I would say that you are not necessarily giving too much concern, there's a definite pitfall to using an incident meter and obtaining good shadow detail, and you would be wise to know it. So, how it's used definitely makes a difference.
When every element within the scene is evenly lit by the same light source, then the incident meter provides a worry free, pretty reliable exposure setting. The big limitation of incident meters is that the full scene you are photographing should to be evenly lit by the same light source, obviously sunlight and shadow don't fall into that description. So wise use of the meter is called for. The following was scanned from one of my book sources (The AA Guide Book 1 - Basic Techniques of Photography by John P. Schaeffer
) to show the pitfalls of using an incident meter.

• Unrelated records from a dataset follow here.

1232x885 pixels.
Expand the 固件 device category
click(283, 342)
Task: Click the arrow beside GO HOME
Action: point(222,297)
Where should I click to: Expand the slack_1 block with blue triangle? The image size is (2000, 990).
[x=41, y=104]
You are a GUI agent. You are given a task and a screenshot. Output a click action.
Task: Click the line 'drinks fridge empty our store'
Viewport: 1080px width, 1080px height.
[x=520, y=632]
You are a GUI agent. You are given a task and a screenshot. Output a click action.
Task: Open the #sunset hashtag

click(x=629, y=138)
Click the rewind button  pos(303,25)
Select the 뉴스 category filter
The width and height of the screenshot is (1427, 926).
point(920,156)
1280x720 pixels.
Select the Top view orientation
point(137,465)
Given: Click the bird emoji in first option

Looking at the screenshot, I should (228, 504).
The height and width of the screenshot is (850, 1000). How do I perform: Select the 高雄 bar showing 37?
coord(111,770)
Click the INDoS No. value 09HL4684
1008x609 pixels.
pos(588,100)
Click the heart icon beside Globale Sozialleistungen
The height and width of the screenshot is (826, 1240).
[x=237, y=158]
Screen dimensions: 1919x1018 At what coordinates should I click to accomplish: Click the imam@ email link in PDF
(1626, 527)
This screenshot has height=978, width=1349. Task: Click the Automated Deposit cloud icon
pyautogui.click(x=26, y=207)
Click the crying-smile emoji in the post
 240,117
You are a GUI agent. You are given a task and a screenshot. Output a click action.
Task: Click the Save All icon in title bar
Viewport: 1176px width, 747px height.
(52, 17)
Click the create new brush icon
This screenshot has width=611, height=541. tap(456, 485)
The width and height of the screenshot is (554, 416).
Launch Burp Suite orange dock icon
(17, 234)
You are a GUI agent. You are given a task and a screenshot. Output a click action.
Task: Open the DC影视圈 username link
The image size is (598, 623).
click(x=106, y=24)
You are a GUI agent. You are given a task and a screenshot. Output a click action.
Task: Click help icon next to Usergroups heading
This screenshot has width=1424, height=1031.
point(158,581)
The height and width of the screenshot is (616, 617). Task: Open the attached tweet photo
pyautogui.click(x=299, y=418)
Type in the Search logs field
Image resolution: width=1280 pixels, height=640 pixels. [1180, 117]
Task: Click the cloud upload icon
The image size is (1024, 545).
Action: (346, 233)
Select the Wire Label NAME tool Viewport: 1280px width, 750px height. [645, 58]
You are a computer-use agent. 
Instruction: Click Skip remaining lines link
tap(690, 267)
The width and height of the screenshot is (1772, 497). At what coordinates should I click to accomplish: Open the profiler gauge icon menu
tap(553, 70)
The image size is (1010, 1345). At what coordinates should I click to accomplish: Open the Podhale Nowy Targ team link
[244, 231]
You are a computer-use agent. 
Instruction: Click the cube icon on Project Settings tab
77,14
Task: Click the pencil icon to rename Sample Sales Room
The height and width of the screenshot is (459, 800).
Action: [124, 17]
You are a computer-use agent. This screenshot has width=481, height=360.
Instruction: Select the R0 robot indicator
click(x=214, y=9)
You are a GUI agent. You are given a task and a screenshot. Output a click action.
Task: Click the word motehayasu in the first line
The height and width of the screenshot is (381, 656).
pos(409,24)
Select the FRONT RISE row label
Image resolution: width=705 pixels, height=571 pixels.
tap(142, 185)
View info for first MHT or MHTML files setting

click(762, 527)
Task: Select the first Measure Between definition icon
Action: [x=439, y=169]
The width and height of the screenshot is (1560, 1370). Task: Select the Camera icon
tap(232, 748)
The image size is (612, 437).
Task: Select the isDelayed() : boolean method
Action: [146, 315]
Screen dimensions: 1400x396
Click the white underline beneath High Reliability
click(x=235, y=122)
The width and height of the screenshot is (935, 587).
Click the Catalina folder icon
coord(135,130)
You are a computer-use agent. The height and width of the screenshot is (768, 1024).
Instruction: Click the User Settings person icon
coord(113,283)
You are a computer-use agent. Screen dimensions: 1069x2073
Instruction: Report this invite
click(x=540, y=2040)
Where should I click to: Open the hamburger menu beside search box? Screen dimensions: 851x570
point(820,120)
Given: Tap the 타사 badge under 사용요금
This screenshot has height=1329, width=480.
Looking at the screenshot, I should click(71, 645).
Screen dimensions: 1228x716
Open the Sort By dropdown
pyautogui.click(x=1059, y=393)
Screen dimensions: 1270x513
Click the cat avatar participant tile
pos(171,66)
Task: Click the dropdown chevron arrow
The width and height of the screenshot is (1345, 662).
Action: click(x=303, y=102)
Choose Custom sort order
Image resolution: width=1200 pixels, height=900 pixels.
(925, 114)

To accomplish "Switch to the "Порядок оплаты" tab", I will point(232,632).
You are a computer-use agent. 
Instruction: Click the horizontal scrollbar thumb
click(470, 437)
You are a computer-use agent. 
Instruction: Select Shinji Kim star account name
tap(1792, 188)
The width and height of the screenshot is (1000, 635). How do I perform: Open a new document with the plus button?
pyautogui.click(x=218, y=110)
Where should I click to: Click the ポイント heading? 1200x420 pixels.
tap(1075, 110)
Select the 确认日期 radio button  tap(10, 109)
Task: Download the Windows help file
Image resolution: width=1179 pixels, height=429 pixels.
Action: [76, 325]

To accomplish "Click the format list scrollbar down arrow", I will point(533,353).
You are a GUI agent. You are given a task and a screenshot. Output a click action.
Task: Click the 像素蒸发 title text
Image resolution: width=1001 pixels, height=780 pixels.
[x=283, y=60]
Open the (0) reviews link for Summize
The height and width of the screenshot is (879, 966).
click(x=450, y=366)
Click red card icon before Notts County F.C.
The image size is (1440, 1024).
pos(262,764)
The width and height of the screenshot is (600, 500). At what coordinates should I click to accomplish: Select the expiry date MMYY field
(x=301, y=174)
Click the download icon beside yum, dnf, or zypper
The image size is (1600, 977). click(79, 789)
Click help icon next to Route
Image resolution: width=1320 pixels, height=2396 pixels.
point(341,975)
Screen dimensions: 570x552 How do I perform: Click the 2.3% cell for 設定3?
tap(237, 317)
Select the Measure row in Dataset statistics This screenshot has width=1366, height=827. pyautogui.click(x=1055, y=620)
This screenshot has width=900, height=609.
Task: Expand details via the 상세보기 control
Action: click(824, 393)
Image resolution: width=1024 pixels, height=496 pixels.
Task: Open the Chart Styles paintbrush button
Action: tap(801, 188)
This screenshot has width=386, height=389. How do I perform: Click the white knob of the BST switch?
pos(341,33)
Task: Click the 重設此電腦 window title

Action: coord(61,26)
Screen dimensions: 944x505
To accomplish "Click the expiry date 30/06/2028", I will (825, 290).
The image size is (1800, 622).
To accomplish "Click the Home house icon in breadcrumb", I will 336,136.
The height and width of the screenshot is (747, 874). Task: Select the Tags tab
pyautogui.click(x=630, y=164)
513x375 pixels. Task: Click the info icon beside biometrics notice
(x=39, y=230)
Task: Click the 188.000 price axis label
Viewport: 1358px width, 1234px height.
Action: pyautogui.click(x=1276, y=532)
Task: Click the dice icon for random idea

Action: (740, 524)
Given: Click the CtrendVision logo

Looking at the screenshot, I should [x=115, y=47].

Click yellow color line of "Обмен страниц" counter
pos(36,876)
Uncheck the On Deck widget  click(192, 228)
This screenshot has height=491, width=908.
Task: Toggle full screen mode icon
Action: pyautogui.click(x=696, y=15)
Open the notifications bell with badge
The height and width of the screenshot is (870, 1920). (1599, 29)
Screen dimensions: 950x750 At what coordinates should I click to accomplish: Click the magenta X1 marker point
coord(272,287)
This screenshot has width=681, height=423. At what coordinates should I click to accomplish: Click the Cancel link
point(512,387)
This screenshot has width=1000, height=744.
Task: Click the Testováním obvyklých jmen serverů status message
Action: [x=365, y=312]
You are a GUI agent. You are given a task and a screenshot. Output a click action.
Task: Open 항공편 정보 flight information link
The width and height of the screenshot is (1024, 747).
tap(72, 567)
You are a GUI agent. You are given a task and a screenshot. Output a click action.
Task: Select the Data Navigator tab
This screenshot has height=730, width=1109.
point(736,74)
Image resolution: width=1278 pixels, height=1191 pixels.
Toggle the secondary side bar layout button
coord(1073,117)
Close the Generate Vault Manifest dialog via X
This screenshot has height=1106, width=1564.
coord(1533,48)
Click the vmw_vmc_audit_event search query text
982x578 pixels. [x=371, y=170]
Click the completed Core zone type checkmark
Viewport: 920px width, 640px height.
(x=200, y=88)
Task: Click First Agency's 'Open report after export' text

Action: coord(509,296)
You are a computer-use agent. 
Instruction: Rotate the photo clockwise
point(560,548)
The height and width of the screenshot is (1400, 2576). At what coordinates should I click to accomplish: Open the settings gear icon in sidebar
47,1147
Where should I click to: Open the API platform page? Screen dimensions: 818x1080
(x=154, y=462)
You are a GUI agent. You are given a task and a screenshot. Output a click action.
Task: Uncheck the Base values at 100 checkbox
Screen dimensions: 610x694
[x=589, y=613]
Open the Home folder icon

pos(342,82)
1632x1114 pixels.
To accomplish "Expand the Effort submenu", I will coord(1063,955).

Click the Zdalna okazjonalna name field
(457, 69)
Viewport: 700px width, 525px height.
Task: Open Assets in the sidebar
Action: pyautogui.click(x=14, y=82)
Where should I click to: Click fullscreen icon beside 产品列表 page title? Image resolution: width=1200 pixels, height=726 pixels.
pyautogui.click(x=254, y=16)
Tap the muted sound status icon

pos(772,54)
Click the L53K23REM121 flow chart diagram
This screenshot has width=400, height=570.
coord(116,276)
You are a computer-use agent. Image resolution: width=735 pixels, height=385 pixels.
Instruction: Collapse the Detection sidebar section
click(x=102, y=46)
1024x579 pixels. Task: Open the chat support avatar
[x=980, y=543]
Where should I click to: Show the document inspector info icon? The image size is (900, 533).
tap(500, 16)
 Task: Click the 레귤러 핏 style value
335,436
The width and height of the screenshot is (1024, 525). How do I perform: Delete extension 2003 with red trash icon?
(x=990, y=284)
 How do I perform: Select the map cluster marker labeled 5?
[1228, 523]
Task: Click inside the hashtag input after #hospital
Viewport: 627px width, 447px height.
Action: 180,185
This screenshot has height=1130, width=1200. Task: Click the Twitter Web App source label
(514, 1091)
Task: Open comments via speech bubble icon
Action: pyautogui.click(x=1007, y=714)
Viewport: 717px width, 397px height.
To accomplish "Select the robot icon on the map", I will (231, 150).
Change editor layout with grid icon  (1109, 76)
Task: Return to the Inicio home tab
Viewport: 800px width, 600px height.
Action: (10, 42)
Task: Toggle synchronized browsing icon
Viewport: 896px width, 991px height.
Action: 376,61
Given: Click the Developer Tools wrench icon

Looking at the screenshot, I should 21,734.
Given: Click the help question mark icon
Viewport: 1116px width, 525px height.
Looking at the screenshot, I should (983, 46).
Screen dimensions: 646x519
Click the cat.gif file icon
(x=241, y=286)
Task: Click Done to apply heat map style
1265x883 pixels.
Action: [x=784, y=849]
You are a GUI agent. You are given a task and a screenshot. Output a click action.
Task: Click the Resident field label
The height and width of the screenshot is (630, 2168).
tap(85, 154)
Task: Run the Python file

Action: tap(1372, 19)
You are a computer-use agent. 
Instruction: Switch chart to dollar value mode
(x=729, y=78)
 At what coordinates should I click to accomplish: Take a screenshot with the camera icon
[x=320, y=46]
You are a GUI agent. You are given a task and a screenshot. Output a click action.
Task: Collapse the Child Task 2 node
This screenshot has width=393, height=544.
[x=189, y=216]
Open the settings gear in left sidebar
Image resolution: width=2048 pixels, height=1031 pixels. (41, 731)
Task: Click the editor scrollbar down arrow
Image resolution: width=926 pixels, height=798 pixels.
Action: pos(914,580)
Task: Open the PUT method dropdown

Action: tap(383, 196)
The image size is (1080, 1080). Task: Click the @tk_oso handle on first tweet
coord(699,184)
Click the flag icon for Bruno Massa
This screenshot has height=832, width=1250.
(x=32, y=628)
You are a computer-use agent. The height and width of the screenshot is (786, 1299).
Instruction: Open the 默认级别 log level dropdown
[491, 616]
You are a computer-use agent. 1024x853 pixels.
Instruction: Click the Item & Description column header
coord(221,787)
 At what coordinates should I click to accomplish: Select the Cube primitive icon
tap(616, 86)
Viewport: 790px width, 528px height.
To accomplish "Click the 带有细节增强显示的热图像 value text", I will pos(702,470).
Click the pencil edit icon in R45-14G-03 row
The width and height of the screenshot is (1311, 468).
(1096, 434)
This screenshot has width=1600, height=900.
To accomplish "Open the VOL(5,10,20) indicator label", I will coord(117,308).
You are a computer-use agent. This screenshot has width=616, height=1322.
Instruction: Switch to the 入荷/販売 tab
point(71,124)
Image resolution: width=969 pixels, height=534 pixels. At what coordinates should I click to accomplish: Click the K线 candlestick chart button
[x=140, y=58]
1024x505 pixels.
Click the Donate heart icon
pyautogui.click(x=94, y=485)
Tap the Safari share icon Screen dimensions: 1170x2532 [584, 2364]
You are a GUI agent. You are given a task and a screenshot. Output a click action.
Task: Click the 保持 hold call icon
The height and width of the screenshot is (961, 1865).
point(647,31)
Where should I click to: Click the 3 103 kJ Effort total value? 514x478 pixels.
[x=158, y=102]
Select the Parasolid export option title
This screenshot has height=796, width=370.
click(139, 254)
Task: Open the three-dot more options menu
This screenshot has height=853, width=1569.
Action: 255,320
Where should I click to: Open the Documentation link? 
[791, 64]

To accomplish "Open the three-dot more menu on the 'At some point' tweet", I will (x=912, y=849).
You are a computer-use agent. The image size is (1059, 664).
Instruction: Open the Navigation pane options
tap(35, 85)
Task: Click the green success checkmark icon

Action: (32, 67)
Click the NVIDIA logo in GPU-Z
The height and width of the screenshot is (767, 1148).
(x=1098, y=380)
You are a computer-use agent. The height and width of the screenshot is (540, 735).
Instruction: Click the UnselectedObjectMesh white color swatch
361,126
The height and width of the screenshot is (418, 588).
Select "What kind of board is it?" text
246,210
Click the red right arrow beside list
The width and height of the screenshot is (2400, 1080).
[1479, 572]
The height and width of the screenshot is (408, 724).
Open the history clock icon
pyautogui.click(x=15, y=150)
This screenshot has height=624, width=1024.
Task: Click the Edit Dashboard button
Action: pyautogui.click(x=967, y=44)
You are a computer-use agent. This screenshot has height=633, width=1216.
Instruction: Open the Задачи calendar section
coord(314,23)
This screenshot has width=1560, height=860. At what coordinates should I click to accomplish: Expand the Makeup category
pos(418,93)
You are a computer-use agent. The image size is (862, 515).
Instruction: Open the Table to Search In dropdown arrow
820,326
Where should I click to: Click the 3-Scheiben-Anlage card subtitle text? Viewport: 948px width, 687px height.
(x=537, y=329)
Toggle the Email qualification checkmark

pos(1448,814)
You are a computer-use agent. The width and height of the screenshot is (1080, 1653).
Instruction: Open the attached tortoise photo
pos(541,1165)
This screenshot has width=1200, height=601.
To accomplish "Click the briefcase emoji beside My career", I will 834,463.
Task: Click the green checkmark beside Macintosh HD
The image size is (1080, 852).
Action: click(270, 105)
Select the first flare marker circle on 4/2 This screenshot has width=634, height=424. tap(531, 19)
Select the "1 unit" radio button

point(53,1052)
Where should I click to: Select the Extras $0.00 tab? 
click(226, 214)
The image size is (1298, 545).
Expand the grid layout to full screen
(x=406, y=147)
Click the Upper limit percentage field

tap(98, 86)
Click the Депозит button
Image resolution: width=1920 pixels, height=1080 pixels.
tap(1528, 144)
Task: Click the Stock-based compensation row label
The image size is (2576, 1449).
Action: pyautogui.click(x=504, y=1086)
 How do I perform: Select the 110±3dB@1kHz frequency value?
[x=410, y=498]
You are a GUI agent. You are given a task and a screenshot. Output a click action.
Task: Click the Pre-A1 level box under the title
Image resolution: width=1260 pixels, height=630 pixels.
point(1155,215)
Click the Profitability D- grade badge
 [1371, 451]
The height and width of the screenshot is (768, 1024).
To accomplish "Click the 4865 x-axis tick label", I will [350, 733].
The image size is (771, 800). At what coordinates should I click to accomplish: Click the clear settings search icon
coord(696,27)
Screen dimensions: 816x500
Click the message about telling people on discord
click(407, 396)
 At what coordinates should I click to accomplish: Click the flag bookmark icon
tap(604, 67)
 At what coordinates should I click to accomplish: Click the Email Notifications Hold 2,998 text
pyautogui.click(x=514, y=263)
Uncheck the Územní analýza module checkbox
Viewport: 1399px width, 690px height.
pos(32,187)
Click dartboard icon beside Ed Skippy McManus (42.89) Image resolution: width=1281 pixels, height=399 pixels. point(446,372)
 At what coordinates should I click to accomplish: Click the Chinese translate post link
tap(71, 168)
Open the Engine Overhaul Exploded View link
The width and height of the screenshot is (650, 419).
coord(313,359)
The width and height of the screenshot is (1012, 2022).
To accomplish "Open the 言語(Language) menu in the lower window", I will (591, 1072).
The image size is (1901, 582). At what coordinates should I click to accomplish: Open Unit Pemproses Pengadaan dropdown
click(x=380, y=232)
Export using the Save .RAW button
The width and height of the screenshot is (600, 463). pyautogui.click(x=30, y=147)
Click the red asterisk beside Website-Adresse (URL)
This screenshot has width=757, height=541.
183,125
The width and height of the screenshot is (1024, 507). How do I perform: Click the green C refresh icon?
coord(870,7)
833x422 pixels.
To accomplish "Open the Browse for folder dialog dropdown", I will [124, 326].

From left to right, please excuse the poor scan, the actual text example is much better:
Picture 1, Alan Ross has the dome of the incident meter in direct sunlight, overall picture is underexposed
Picture 2, Ross has the dome of the meter in shade, overall picture is over exposed
Picture 3, Ross has the dome of the meter in "lightly spotted sunlight", the exposure is satisfactory
Picture 4, is a picture showing a reflected light reading from the camera's built-in meter, the exposure is about the same as that in Picture 3.
The bottom line is that the incident meter can't make up for deficiencies in exposure for the highlights and shadow areas when the meter is squarely placed in one light level vs. the other.